結果、鬼沢選手はユーリの怪力で吹っ飛ばされることになった。ユーリのミドルキックをまともにくらえば、それが当然の結末なのである。
背中からマットに倒れ込んだ鬼沢選手は、うつ伏せになって激しく咳き込む。ジョンはスパーをストップして、そちらに屈み込んだ。

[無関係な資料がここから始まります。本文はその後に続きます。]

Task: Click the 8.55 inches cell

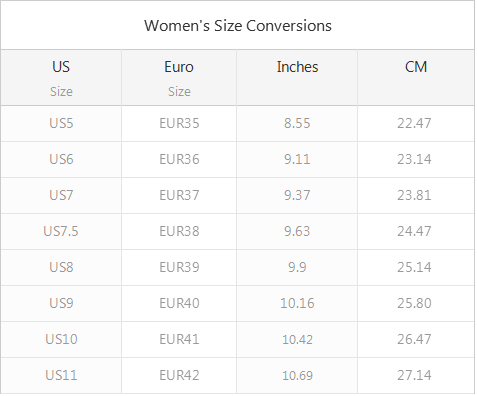Action: 297,123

「イツキは、どうしたのかなー? イマのは、ブロックできたよねー?」
「げほっ、げほっ……ジョン親分やったら、察せるやろ?」
ジョンはつるつるに剃った頭を傾げてから、にわかにやわらかく微笑んだ。
「もしかして、ヒダリウデにもらうのはまずいとオモったのかなー?」
「あげんドンピシャんタイミングでくらったら、腕んほうがこっぱげるばい。あんアイドルちゃんな、バケモンやけんね」
だから左腕をかばいつつ、ついでに脇腹を守るために正面から受け止めた、ということなのだろうか。だとしたら、彼女の反射神経も尋常ではなかった。

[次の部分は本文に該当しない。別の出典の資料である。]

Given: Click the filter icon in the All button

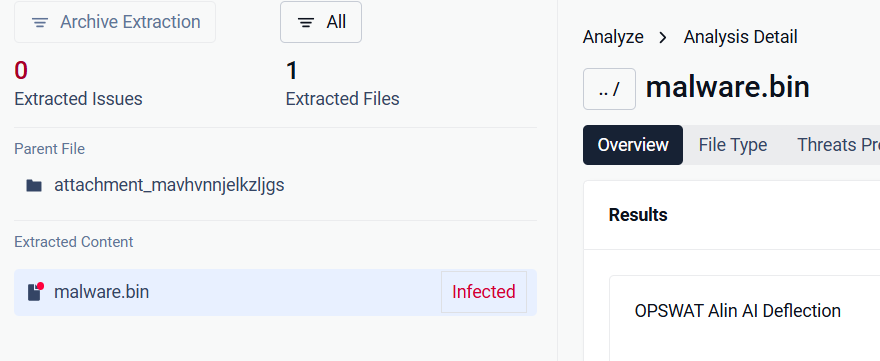Looking at the screenshot, I should coord(306,22).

「ばってん今んな、出会い頭やけんね! ちょっと休んだら、もうひと勝負ばい!」
「はぁい。よくわかんないけど、どうぞよろしくお願いしまぁす」
ユーリはグローブの手で合掌しつつ、ぺこりと頭を下げた。
その姿に、小笠原選手は力強く笑う。
「桃園の化け物っぷりは、立ち技でも健在だね。……ジョン先生、試合を控えてる面々はスパーを避けたほうがいいんじゃないのかな。ウェイトの軽い面々は、なおさらにさ」
「ウン、そうだねー。キョウのところは、イツキとトキコだけユーリのおアイテをおネガいできるかなー? あとは、ダンシセンシュにおネガいするからさー」
「うん。試合がないのは、ラッキーだったよ。鬼沢は、試合に支障のないていどにね」
小笠原選手のそんな言葉に、異を唱える人間はいなかった。灰原選手ですら、文句をつけようとしなかったのだ。それぐらい、今のユーリからは危険なにおいがたちのぼっているのだろうと思われた。
やっぱりユーリは、れっきとしたモンスターであるのだ。
きっと今なら、宇留間選手に後れを取ることもないだろう。皮肉なことに、ユーリは長きの入院を経ることで、これまで以上のウェイトとパワーを授かり――モンスターとして、これまで以上に磨きをかけられたのだった。